Enfermera narra lo que no dicen los libros
La
enfermera Amaya Martínez Gómez, de Bilbao, dio su testimonio de cuando trabajó
en una clínica para hacer abortos. Narra lo que los libros no cuentan y es lo
siguiente: Cuando el bebé siente que algo pasa en su ambiente percibe que
aumenta el latido cardiaco de su mamá y también aumenta el suyo por ansiedad.
A
las madres que van a abortar se les prohíbe mirar el ecógrafo, porque se distingue
a un bebé con vida. El ginecólogo se pone un mandil de carnicero para que los
restos humanos no le salpiquen. Cuando un instrumento penetra en la vagina, el
bebé se defiende, corre desesperadamente buscando un lugar donde esconderse,
pero no lo halla. Se meten unos hierros cuya longitud y de grosor dependen del
tamaño del bebé. Esos hierros desgarrarán el cráneo, pecho, tórax y demás; no
es rápido. Luego se introduce una aspiradora que succiona con fuerza el resto
del cuerpecito.
Los
restos de los niños se echan al cubo, es como una fosa común, que luego se
vacía a un triturador. Yo vaciaba el cubo con atención y vi un pie. Se lo dije
a una compañera, y ella contestó: “¿Quieres seguir trabajando aquí?... Entonces
eso no es un pie, es un coágulo”. Entonces me hice voluntariamente ciega a la
realidad que veía, porque yo quería conservar mi trabajo.
La
consecuencia es la destrucción de la mujer en todos los planos. El shock
postaborto no puede sanar fácilmente porque las heridas son tan profundas se
requieren terapeutas y confesores para curar. Mientras no hay sanación, la
mujer se siente basura. Muchas madres relatan que estando a solas oyen llorar
al que creen que es su hijo.
Hay
mujeres que no encuentran la paz y consuelo porque no saben dónde están sus
hijos. Y a eso se añaden los efectos biológicos y físicos: desgarros,
infertilidad, frigidez. No han matado unos óvulos, han matado a una persona.
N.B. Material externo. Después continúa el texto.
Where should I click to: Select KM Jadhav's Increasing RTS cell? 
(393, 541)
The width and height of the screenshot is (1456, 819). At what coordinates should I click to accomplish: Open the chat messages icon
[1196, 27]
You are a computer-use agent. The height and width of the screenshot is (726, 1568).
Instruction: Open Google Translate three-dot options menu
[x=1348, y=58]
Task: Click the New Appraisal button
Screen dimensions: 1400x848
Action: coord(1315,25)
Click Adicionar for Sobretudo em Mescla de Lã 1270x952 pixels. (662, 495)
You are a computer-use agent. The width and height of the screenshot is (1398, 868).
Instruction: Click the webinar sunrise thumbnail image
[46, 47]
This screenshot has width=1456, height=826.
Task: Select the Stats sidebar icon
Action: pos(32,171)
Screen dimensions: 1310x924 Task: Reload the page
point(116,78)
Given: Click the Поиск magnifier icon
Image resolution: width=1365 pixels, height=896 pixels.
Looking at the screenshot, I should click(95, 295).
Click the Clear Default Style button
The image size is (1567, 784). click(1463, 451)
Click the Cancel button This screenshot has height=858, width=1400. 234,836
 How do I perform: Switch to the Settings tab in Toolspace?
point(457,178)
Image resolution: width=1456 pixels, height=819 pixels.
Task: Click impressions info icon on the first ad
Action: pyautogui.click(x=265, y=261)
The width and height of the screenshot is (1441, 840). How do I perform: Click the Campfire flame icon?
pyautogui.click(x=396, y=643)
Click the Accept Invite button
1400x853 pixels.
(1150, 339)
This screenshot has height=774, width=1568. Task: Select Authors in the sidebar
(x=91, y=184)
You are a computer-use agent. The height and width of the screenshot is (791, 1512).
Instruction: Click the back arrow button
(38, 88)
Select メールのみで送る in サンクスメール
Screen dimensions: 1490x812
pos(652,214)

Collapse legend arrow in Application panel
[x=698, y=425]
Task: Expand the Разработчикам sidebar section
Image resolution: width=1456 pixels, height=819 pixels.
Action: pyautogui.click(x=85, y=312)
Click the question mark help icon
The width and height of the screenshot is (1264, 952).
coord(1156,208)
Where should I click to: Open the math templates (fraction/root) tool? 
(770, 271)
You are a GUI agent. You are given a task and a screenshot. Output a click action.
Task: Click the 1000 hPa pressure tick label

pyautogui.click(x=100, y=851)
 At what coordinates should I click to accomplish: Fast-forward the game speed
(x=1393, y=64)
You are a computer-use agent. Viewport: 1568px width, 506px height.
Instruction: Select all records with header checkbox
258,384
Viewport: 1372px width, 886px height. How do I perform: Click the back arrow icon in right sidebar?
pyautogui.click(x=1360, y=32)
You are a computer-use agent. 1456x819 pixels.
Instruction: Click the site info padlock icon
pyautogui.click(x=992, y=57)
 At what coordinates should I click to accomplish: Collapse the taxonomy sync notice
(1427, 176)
Sólo hay uno que salva y sana almas, Jesús de Nazaret.
Yo
anhelaba cambiar el mundo de las mujeres. ¿Cómo explicárselo a mi esposo si él
no sabía lo que yo hacía? Me daba miedo la reputación. Me preguntaba: “¿Y si no
vuelvo a encontrar otro trabajo? Ellos son poderosos y pueden bloquearme.”
Mi
entendimiento y mi corazón se oscurecieron. Yo era como un muerto que no ve ni
siente, me endurecí. Así caminé mucho tiempo. Mis jefes vieron mi talento y me
dieron un cheque para poder estudiar fisioterapia. Me dieron una beca para
estudiar en Barcelona. Saqué muchas matrículas de excelencia. Me creí Dios, yo
había logrado sacar todo sola. Empecé a hacer alta montaña, me gustaba
probarme. Me hice budista. Nadie sabía de dónde venía mi dolor. “Sólo tenía que
desapegarme del sufrimiento”, me decían.
Me
ofrecieron un trabajo en Nepal de un mes, ya que necesitaban a una persona con
mis características, para hacer trabajo de rescatista y practicar como
fisioterapeuta. Viajé para allá. Estaba en un cruce de calles y en eso pasaron
dos Hermanas de la Caridad, Orden de Teresa de Calcuta. Una de ellas me pidió
que fuera a una dirección determinada a las 6 a.m. Me entró curiosidad. Al día siguiente
allí estaba yo. Vi a nueve Hermanas de la Caridad en oración. Y allí empieza la
historia de amor más hermosa. Una voz masculina me dijo con ternura:
“Bienvenida a casa. ¡Cuánto has tardado en amarme!”. Sentí un dolor inmenso,
sólo podía llorar y pedir perdón. Sentí el dolor del Corazón de Jesús por mis
pecados. Empecé a sentir que toda esa porquería se iba fuera. Sentí la
redención sobre mí, cómo el Cordero de Dios me estaba perdonando. No resistí,
me rendí al amor. Estas manos fueron lavadas con esa Sangre. Me dijo: “No
importa nada lo que ha sucedido hasta ahora, importa lo que suceda de aquí en
adelante, juntos, siempre juntos. Hay que regresar, te quiero allí, regresas
llena de misericordia y de amor”.
Me
quedé tres meses más en Nepal. Dios me invitó a caminar en la fidelidad. Ese es
el puesto de guerra, mantenerse con Dios, en fidelidad. Y toca amar
incondicionalmente a todos: a Dios y a los demás. Sólo les digo una última
cosa: Que de México saldrá la luz de la verdad para el mundo entero. ¡Anímense!